Reprinted: http://www.ibm.com/developerworks/cn/opensource/os-xmldomphp/
Introduction:There are many techniques that can be used to read and write XML in PHP. This article provides three methods to read XML: using the DOM library, using the SAX Parser, and using regular expressions. It also describes how to use Dom and PHP text templates to write XML.
Reading and Writing Extensible Markup Language (XML) in PHP may seem a little scary. In fact, XML and all its related technologies may be terrible, but reading and writing XML with PHP is not necessarily a terrible task. First, you need to learn a little about XML-what it is and what it is used. Then, you need to learn how to read and write XML in PHP, and there are many ways to do this.

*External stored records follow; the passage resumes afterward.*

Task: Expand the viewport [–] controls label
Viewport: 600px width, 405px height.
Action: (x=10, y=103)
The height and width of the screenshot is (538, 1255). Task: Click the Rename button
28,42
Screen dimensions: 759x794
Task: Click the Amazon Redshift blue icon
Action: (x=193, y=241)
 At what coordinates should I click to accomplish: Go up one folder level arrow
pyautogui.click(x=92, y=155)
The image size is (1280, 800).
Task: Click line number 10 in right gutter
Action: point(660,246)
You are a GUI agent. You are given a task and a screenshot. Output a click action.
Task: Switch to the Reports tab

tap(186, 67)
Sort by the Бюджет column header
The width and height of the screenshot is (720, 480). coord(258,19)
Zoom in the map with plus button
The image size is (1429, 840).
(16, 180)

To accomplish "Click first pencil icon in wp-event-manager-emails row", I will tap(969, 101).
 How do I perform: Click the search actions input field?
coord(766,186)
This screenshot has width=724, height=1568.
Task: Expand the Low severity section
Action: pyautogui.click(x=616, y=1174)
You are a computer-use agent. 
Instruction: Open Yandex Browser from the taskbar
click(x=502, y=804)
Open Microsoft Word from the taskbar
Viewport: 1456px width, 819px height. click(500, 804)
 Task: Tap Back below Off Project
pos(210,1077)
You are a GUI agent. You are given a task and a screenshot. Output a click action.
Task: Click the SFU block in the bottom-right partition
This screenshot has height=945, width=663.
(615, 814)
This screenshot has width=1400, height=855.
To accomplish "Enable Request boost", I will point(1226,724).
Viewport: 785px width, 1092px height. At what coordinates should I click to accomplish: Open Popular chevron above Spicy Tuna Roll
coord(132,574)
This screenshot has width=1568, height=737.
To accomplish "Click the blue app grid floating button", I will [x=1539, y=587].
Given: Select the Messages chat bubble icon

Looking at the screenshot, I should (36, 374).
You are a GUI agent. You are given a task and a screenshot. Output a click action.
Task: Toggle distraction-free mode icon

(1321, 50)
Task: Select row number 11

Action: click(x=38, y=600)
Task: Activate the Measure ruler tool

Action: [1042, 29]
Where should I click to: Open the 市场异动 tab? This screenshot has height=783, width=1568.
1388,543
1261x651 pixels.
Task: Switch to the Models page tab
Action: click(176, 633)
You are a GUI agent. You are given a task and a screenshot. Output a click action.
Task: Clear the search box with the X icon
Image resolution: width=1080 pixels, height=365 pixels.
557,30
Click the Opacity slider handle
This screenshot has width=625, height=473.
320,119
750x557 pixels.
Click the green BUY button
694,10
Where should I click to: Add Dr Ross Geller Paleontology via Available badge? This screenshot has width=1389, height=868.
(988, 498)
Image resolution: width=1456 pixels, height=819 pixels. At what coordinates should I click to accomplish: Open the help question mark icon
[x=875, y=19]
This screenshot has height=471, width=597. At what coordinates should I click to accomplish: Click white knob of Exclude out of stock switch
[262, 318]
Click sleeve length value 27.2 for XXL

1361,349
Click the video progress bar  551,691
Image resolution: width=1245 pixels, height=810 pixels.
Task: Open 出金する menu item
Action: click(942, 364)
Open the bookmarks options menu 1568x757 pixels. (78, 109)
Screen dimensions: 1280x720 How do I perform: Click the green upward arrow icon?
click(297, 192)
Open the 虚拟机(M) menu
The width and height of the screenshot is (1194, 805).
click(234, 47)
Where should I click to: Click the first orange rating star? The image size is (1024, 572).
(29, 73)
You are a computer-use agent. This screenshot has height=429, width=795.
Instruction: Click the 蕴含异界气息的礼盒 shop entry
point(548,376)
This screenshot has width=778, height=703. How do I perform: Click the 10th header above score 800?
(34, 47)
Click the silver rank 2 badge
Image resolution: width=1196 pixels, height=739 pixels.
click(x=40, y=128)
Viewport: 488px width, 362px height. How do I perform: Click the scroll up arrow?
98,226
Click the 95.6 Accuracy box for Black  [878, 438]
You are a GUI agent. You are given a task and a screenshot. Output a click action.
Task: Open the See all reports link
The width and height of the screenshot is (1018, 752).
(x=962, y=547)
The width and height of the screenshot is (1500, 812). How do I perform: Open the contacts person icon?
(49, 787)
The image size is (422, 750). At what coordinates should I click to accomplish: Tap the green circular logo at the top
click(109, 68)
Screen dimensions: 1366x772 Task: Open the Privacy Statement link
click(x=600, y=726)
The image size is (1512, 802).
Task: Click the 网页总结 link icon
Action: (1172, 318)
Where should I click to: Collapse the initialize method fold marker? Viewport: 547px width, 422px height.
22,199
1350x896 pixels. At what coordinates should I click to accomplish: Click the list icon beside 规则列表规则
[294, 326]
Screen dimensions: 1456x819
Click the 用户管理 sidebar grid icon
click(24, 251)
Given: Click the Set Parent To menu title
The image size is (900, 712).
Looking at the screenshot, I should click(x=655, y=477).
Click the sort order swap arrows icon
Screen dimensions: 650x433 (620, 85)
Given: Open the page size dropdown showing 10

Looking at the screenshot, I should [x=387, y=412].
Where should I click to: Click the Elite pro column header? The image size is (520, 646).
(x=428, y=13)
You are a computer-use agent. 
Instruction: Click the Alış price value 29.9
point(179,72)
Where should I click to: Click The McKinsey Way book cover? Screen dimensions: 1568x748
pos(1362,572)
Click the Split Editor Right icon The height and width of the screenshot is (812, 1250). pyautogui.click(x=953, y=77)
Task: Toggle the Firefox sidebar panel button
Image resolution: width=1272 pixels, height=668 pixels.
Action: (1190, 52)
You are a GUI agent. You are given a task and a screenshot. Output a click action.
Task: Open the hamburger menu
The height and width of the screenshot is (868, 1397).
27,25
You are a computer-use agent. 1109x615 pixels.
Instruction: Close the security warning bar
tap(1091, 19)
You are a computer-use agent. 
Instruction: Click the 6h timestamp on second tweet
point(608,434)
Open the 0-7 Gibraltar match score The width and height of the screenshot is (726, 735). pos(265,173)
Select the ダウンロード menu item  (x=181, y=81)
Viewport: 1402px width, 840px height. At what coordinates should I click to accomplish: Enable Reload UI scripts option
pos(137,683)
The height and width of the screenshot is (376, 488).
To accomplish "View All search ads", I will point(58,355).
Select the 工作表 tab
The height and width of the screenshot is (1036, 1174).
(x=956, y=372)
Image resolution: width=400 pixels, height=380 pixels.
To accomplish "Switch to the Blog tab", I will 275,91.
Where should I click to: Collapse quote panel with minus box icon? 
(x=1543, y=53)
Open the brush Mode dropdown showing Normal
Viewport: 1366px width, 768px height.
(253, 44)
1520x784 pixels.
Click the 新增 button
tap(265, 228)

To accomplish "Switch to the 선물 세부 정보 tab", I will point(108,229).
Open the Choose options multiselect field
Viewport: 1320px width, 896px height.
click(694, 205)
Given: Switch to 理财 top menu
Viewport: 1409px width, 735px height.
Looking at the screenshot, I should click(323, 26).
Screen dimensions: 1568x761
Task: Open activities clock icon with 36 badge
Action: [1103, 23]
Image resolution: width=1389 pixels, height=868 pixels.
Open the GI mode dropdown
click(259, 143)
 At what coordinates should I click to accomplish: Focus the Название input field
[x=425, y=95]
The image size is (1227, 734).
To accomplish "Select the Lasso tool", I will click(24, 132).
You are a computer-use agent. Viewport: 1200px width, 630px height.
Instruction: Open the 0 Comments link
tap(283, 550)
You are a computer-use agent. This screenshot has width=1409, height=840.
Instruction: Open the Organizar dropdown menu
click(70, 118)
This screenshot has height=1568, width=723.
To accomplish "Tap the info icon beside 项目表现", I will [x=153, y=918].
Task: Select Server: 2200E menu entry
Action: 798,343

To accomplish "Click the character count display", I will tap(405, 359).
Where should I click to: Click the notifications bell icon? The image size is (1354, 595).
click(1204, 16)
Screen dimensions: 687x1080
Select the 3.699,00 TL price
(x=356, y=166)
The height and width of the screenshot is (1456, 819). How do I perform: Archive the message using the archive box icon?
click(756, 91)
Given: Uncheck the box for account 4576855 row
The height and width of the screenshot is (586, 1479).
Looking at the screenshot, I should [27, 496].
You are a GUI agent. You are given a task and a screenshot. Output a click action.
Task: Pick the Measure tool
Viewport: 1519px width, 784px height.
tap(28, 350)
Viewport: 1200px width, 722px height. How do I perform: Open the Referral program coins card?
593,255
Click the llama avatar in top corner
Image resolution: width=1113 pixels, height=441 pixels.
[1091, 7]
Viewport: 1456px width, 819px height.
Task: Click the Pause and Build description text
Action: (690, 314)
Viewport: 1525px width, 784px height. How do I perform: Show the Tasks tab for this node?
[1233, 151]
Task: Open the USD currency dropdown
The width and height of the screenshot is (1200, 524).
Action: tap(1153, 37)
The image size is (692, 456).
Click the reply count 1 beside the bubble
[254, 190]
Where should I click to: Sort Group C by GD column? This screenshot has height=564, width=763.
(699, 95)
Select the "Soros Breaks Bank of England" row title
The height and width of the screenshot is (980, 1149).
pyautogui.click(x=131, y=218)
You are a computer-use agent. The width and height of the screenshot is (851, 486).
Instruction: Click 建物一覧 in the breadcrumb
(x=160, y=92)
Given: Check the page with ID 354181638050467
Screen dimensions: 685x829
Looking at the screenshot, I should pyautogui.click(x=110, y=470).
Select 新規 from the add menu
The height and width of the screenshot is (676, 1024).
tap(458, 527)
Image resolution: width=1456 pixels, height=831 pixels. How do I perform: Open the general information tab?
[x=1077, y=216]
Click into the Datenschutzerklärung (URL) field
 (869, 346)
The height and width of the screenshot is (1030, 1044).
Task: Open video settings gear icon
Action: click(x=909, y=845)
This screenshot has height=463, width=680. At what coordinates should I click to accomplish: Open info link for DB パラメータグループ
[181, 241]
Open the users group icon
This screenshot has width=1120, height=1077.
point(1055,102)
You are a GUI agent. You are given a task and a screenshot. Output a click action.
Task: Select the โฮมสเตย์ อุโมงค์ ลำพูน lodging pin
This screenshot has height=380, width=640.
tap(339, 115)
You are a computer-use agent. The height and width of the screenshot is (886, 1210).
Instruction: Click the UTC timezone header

This article provides a brief introduction to XML and explains how to use PHP to read and write XML.
What is XML?
XML is a data storage format. It does not define what data to save or define the data format. XML only defines the attributes of tags and these tags. Well-formatted XML markup looks like this:
<name>Jack Herrington</name>
This<name>
Mark contains some text: Jack herrington.
XML tags that do not contain text look like this:
<powerUp />
There are more than one way to write something in XML. For example, the output of this tag is the same as that of the previous one:
<powerUp></powerUp>
You can also add attributes to the XML tag. For example<name>
Mark includefirst
Andlast
Attribute:
<name first="Jack" last="Herrington" />
You can also use XML to encode special characters. For example, the & symbol can be encoded like this:
&
If the XML file containing tags and attributes is formatted as in the exampleWell-formatted, Which means that the mark is symmetric and the character encoding is correct. Listing 1 is an example of a well-formatted XML.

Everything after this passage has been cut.